Please list, copied in full, every item below that contains the word "sidebar". Only matches with the same capitalization count.

(Source records)
---*---

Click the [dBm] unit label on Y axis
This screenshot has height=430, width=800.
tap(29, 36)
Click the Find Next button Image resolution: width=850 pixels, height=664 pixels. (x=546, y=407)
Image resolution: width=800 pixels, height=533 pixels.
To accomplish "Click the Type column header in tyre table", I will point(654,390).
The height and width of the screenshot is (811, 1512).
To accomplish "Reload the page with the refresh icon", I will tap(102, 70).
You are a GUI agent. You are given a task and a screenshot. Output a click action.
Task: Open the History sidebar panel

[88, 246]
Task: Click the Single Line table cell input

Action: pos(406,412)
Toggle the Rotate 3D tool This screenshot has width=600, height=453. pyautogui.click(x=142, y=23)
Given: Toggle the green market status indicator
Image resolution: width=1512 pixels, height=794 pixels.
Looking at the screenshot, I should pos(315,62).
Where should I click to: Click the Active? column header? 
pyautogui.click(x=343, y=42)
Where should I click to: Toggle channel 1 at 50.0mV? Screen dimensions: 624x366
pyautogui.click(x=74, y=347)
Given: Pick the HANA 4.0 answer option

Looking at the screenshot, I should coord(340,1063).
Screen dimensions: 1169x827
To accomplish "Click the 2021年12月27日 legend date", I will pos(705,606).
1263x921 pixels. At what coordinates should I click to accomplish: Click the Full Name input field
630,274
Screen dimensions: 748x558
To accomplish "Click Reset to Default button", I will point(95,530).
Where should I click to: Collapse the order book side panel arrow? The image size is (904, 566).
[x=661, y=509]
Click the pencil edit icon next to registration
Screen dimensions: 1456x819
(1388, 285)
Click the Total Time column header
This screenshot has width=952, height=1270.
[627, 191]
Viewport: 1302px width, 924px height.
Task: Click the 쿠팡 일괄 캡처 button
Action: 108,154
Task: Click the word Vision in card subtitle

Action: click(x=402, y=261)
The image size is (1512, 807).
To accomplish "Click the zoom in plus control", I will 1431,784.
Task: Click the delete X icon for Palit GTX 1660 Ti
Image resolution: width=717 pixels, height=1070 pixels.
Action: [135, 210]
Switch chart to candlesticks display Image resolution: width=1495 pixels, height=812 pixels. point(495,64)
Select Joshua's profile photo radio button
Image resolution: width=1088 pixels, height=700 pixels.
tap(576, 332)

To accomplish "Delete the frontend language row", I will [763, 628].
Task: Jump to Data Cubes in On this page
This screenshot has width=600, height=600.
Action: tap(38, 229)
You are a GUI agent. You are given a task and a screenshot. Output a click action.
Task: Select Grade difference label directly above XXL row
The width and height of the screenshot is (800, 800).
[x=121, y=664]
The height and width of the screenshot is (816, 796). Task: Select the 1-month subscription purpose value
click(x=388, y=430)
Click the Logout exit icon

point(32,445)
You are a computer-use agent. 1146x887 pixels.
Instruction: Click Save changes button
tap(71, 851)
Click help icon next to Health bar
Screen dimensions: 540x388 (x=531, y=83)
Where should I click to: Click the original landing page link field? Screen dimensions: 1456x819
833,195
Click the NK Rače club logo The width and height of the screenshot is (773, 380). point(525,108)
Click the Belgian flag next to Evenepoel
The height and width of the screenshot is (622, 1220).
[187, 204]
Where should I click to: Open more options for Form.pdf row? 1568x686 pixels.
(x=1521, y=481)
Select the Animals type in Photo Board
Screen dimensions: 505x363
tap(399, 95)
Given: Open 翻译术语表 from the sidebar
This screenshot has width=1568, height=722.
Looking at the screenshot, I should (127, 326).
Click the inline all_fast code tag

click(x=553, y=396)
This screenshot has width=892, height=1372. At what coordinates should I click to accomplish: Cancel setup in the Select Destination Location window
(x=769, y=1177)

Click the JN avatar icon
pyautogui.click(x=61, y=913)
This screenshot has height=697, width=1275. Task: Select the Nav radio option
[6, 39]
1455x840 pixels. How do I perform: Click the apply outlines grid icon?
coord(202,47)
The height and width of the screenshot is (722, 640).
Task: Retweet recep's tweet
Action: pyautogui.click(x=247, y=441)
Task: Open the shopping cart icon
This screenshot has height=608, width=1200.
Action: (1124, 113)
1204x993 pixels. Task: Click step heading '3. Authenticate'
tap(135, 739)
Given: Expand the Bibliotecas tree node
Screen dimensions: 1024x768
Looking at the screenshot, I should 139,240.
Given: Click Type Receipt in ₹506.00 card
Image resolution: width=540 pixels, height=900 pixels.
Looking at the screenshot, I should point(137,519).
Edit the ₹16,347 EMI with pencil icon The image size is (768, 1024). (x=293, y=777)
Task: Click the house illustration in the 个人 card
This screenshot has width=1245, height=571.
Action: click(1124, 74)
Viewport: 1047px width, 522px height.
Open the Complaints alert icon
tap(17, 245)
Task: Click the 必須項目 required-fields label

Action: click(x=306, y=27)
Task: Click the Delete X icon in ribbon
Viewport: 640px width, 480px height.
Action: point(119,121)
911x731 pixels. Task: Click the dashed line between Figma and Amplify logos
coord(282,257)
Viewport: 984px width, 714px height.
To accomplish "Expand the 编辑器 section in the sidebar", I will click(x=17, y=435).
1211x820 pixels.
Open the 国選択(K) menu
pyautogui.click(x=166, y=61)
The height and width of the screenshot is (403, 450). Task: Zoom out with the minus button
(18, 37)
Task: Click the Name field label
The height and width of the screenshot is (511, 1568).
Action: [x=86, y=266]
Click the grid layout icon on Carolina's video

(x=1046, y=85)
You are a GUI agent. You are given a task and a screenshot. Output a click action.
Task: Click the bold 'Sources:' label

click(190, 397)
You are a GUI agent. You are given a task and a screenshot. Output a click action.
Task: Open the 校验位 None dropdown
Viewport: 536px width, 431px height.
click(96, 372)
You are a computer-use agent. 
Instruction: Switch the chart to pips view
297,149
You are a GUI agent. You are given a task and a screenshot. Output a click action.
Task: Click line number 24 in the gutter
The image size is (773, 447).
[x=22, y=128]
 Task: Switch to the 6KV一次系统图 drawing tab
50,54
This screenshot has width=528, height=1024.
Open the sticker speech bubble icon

---*---

Final result ->
Task: Open the History sidebar panel
Given: Open 翻译术语表 from the sidebar
To accomplish "Expand the 编辑器 section in the sidebar", I will click(x=17, y=435).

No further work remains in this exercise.